* **EXERCISE OBJECTIVE**: Gather all lines in the data that hold the string "each".

++++ DATA UNDER STUDY ++++

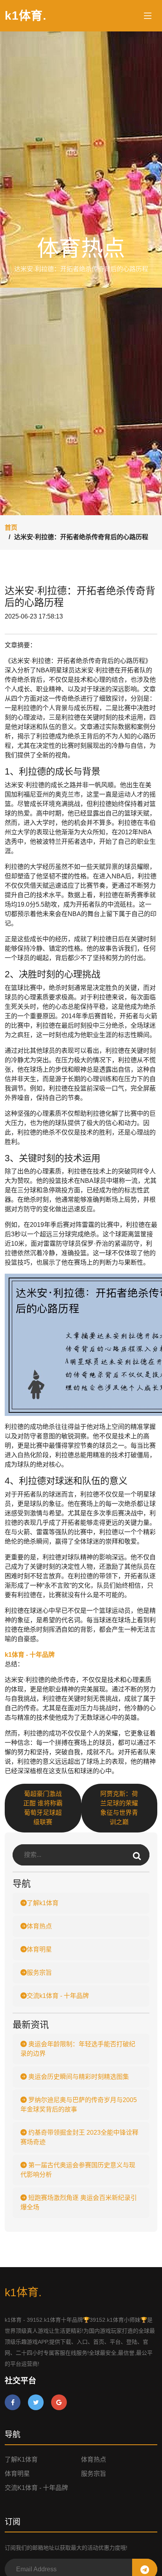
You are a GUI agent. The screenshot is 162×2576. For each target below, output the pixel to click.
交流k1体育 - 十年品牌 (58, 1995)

++++
++++ DATA UNDER STUDY ++++

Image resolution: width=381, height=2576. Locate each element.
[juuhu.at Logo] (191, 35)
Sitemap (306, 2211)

++++

* **ANSWER SECTION**:
You are a GUI agent. The screenshot is 162×2576. For each target below, output the pixel to click.
Image resolution: width=381, height=2576. Locate each element.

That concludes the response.